/stringSearch

String Search

(ie indexOf)

Prompt

You are attempting to find the index of the first appearance of one string (the needle) inside of another (the haystack).

Examples

indexOf('or', 'hello world'); // should return 7
indexOf('hello world', 'or'); // should return -1
indexOf('howdy', 'hello world'); // should return -1
indexOf('oox', 'ooboxoooxo'); // should return 6

Common approaches

built-in methods

  • Most students' first instincts will be to use built-in string methods like indexOf(), includes() or substring(). indexOf() is, of course, explicitly forbidden; steer them away from methods like includes() and substring().

  • Many whiteboard interviews will be language-agnostic so focus on the underlying concepts. You will want to show that you understand how these methods work, not that you happened to read the right documentation the night before.

  • You may actually be adding more (hidden) complexity. Look into how indexOf(), includes() and substring() work under the hood. Many built-in methods actually add an operation that's O(n), or worse.

Common approaches

split() and loop

  • Most students also move to split the haystack into an array of characters, and then loop through.

  • This approach would work but imagine the space complexity of generating a new array and then holding it in memory for a very, very large haystack. You would be introducing another O(n) dimension in time and space, where n is the length of the haystack.

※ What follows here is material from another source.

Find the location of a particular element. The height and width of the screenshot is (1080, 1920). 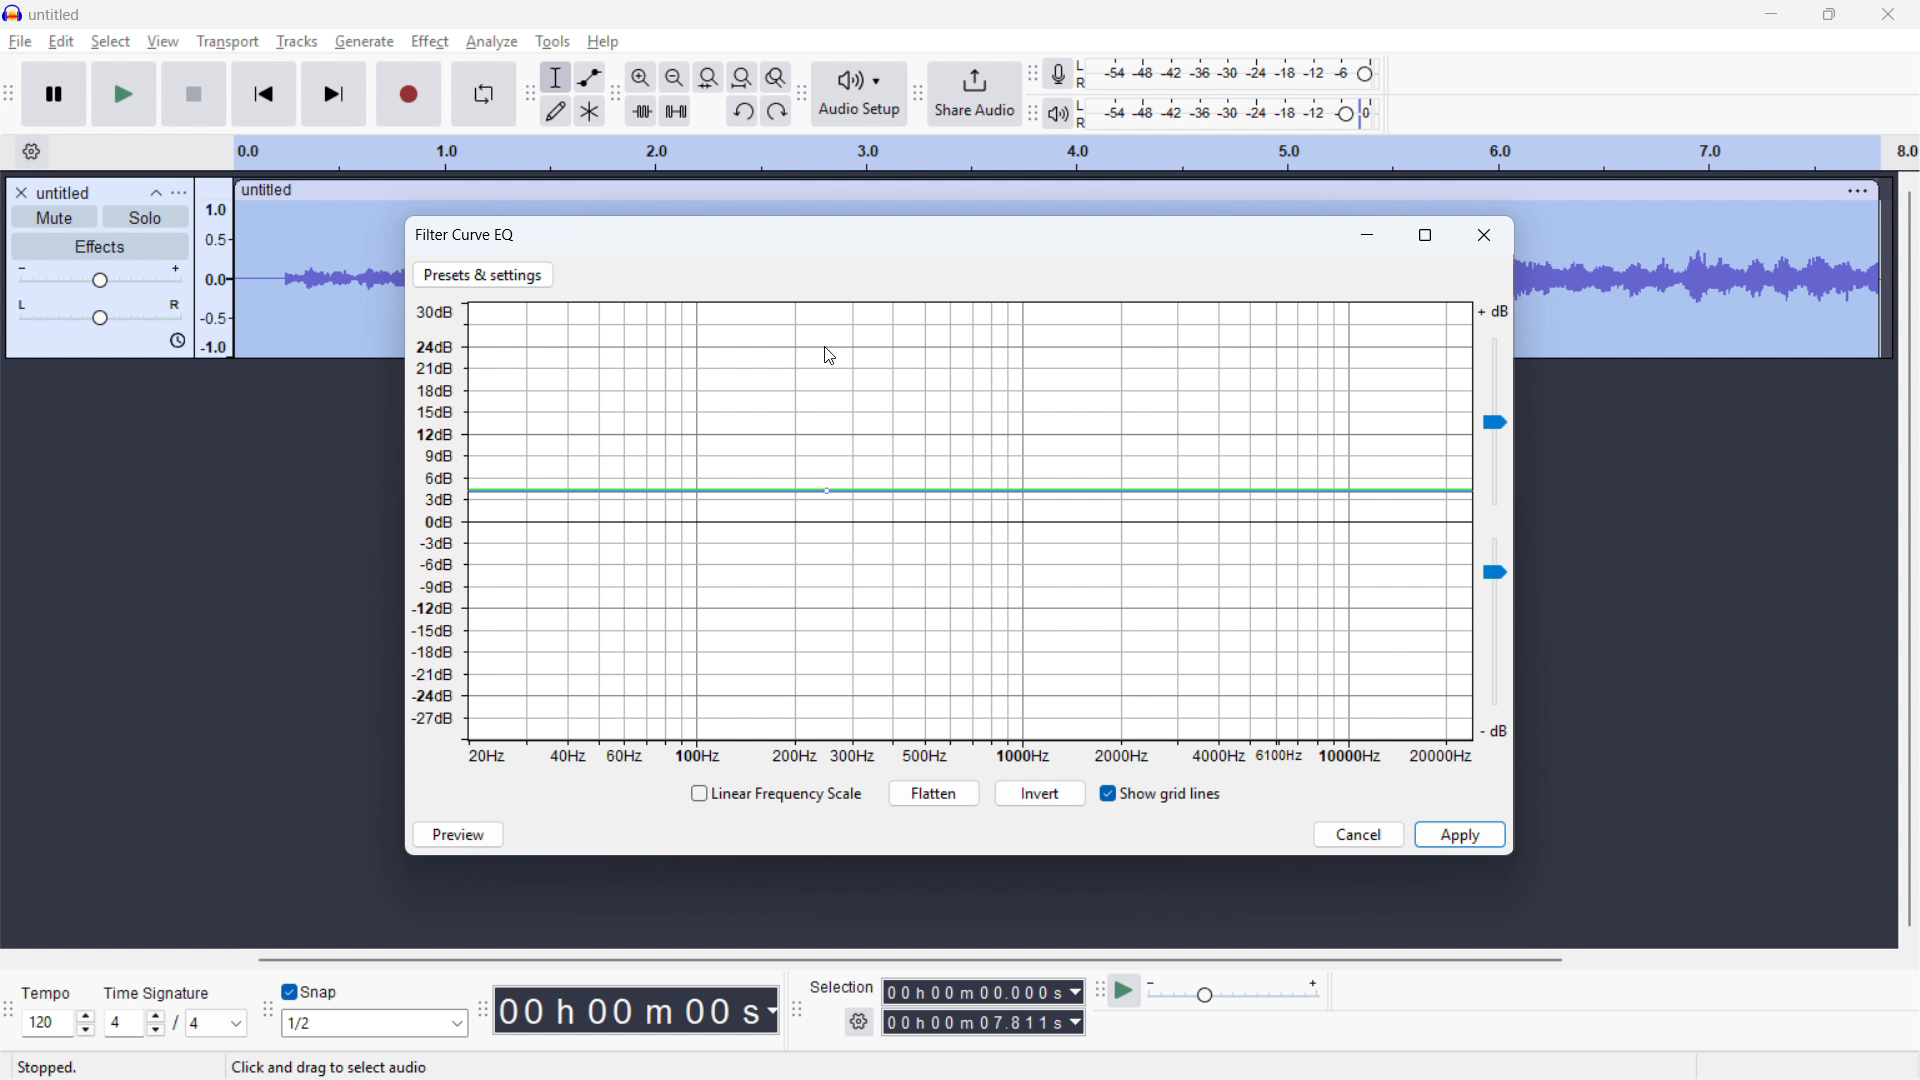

  • If they're in a groove, have them finish out this approach and pseudocode it; then ask them how they would do this without generating a second copy of the haystack.

Solution(s)

function indexOf(needle, haystack) {
  for (let hIdx = 0; hIdx <= haystack.length - needle.length; hIdx++) {
    for (let nIdx = 0; nIdx < needle.length; nIdx++) {
      if (haystack[hIdx + nIdx] !== needle[nIdx]) break;
      if (nIdx + 1 === needle.length) return hIdx;
    }
  }
  return -1;
}

Big O

Where n is the haystack size and m the needle size, the solution is O(n*m).

Why?

function indexOf(needle, haystack) {
  for (let hIdx = 0; hIdx <= haystack.length - needle.length; hIdx++) {
    //O(n * ...) where n is the number of letters in haystack
    for (let nIdx = 0; nIdx < needle.length; nIdx++) {
      //O(m * ...) where m is the number of letters in needle
      if (haystack[hIdx + nIdx] !== needle[nIdx]) break;
      //O(1) constant
      if (nIdx + 1 === needle.length) return hIdx;
      //O(1) constant
    }
  }
  return -1;
  O(1); // constant
}

So, O(n * (m * (1 + 1)))=> O(n*m)

Video Solution by Matt Mintzer There are other algorithms, such as Boyer-Moore (well, modified slightly), that can perform at O(n+m) time—or even faster.